They often move prisoners to different prisons during the period of their sentence. However, they do not carry the belongings they initially entered with. Thus, upon their release, they may lose their important possessions, such as IDs and other paperwork necessary to access their housing.
Another significant question related to criminal justice and homelessness is the number of people losing their homes due to imprisonment. The options we gave our participants were 1/2, 1/4 and 1/3. The majority chose the correct option – 1/2 while the remaining 44.44% chose 1/4; none of the participants chose 1/3
When we enquired the participants about the American jurisdiction and its recent policy that increasingly criminalizes activities associated with homelessness, the majority of the participants i.e. 66.66% said that the statement was true while the remaining 33.33% said it was false.

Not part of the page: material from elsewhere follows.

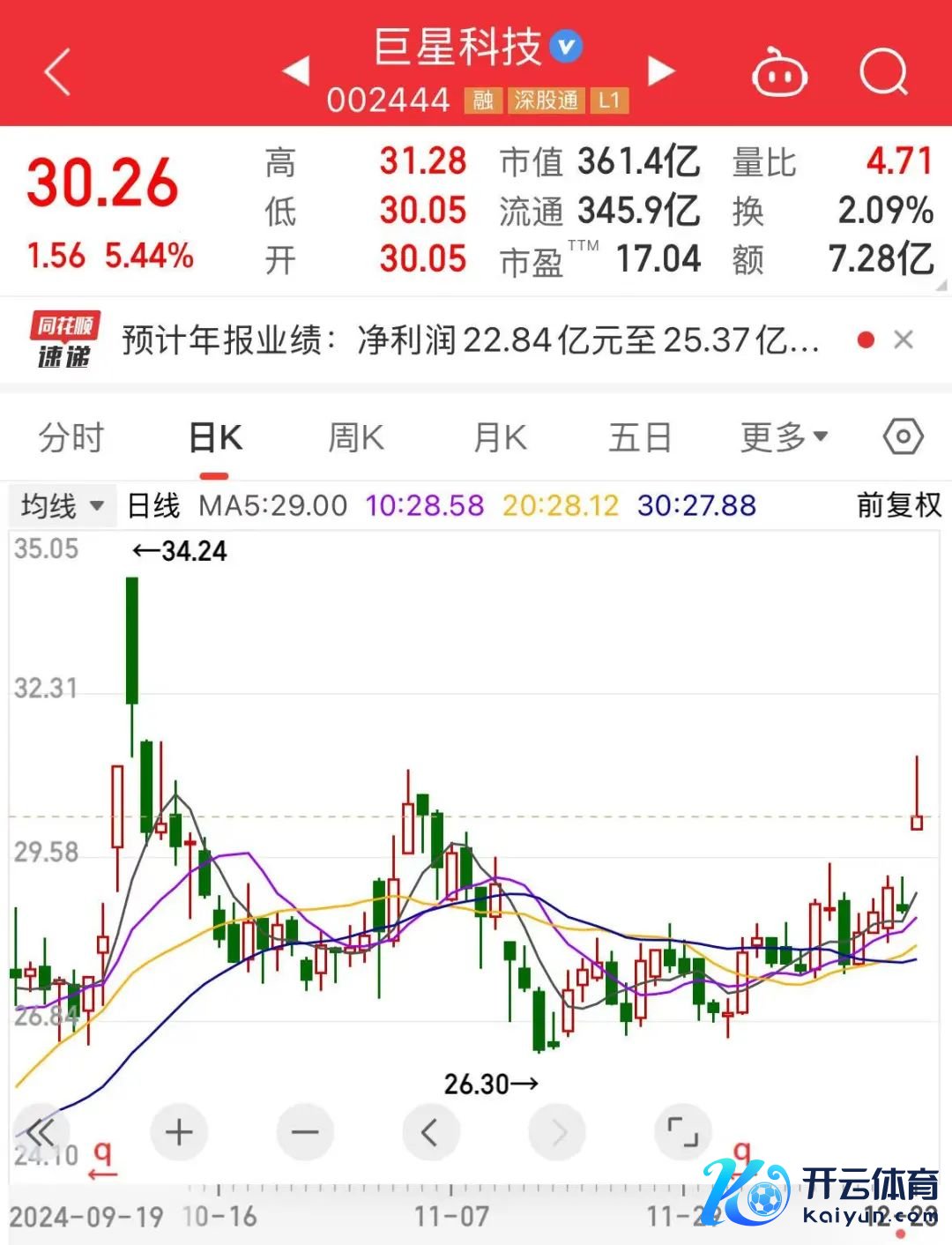Move the chart to earlier candles
The image size is (952, 1245).
click(x=430, y=1132)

The correct answer is that American local authorities are increasingly criminalizing activities associated with homelessness.
Lastly, we questioned the young participants about the correlation between homelessness and young people being at risk of crime/ violence. The majority of the participants responded positively and the remaining were either unsure or did not think there is a correlation between homelessness and crime/ voice against young people. This could be one of the central findings of the survey and significant to analyze how vulnerable young people feel to crimes/violence on account of homelessness.

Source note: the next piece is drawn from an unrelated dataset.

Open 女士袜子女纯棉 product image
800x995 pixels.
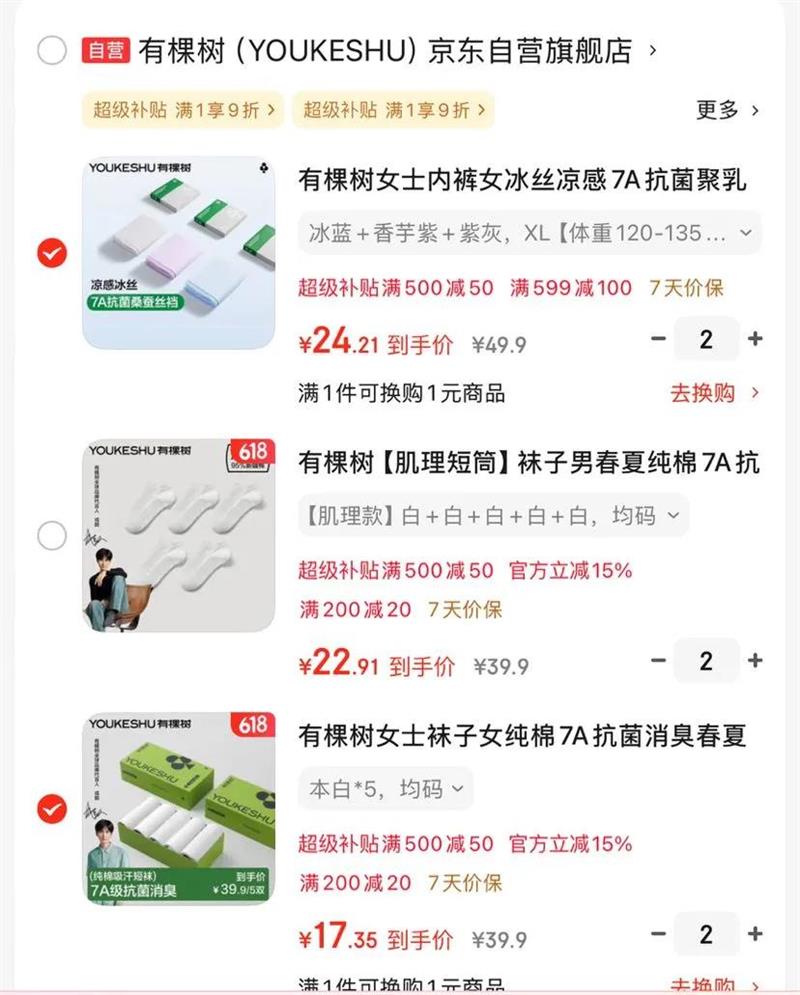[179, 808]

We could deduce from the responses of these participants that they are concerned and realize the gravity of the issue. The young participants make a connection between violence/crime and homelessness and might feel vulnerable to its threats. The findings of our hot topic activity and young people’s perspective coincide with the findings of our research – ‘Homelessness & Ties To The Criminal Justice System – A Project by Connect Alloa, funded by Youth Scotland’. We believe that the figures are concerning and homelessness is an issue growing at an alarming rate in Clacks. As a charity promoting the voice of youth, we hope that this survey might help raise awareness and encourage further research on the topic. We believe that consideration and inclusion of public perceptions and youth opinion in policy implementation or research are vital. Lastly, we hope that our research is a small step towards finding a solution to the alarming issue of homelessness in Clacks.